Cuando acabaron, ascendieron por unas escaleras hasta el vestíbulo, y ella, en su mente, seguía ascendiendo hasta una habitación en penumbra situada al final de un largo y desierto pasillo y se veía doblando el embozo de la colcha y encaramándose a las frías sábanas a la espera de que llamaran a la puerta. Entonces oyeron unos falsetes implorantes procedentes de los altavoces del jardín de los juzgados y descendieron hasta los coches bajo el confortable calor.

Brian pareció alcanzar un estado físico de trance ante un Chevrolet color sorbete de lima, un descapotable Bel Air del 57 con tapicería blanca. Se tendió sobre el capó y fingió lamer el cálido material. Marian pensó que eso era lo que les pasaba a los hombres, en lugar de acumulaciones de grasa en torno a los muslos.
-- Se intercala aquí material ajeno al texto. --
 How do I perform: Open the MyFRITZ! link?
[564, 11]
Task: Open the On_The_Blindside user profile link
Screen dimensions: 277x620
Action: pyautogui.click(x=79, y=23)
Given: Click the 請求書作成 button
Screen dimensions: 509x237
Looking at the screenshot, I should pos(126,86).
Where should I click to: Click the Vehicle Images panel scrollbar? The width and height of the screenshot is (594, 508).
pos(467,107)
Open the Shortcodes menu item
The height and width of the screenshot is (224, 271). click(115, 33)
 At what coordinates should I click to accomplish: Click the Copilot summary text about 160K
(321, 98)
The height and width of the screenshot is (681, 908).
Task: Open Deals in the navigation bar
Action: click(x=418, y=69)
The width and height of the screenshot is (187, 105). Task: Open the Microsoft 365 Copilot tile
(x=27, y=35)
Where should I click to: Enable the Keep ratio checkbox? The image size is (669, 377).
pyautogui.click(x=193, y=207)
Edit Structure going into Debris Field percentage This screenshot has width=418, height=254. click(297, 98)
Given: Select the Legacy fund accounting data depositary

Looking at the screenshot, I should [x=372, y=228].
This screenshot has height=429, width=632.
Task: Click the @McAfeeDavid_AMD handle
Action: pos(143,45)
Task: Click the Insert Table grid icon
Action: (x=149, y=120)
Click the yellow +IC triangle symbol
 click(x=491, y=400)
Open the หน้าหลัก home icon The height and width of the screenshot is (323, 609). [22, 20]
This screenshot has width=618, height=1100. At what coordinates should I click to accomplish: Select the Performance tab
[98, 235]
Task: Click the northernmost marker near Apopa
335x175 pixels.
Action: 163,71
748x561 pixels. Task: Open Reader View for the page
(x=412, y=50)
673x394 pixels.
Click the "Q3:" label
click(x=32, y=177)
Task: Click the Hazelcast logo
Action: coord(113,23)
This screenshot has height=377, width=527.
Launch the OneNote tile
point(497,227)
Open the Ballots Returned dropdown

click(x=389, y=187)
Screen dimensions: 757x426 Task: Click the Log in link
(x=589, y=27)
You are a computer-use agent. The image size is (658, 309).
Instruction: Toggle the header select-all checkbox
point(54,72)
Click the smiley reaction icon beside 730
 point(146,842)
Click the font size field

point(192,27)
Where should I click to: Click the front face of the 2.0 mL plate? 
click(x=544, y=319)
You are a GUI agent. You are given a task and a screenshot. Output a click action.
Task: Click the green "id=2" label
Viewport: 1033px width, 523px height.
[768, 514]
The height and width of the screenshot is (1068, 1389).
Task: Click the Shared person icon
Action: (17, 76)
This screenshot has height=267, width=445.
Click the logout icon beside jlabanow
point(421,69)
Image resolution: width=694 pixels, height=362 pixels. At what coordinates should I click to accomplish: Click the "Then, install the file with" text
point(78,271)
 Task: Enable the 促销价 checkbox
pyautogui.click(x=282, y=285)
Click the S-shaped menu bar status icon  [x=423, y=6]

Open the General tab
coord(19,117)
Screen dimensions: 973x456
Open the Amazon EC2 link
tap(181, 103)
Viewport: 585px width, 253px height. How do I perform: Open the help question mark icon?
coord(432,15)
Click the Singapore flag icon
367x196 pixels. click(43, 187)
Pero tuvo que admirar el coche, un vehículo desenfadado y veloz e incluso fantástico en cierto sentido, su silueta cromada y esa música graciosa y conmovedora que desnudaba su inocencia.

Brian se despegó del capó.

—¿Llegaste a poseer uno?

—Demasiado joven —dijo él—. Mi hermano mayor tuvo uno durante un tiempo. El Bel Air de Brendan. Aún hablamos de él con voz sobrecogida. Fue el punto culminante de su vida. Significaba todo para él. Las chicas, el amor, la personalidad, el poder. Representaba el momento. Todos aquellos automóviles tenían lo que se llamaba perspectiva adelantada. Esbeltos como cazas. Pero resultó que adelantado no equivalía a futuro. Significaba hazlo ahora, diviértete, porque llegan los sesenta, uau, uau, bang, bang. El motor producía un rugido rasposo. En aquel momento no podíamos saberlo, pero Brendan ha ido en declive desde entonces.

Caminaban bajo los olmos del fondo de la plaza. Él tenía el coche aparcado junto a la vieja cárcel, que ahora era la Cámara de Comercio. Intercambiaron despedidas extrañamente corteses. Ella pensó que acaso se sentían culpables de algo y necesitaban preparar sus rostros para el viaje de regreso a casa, desembarazar sus organismos del ruido. Avanzó por la calle hasta su coche sintiendo el pulso líquido del sol a cada paso.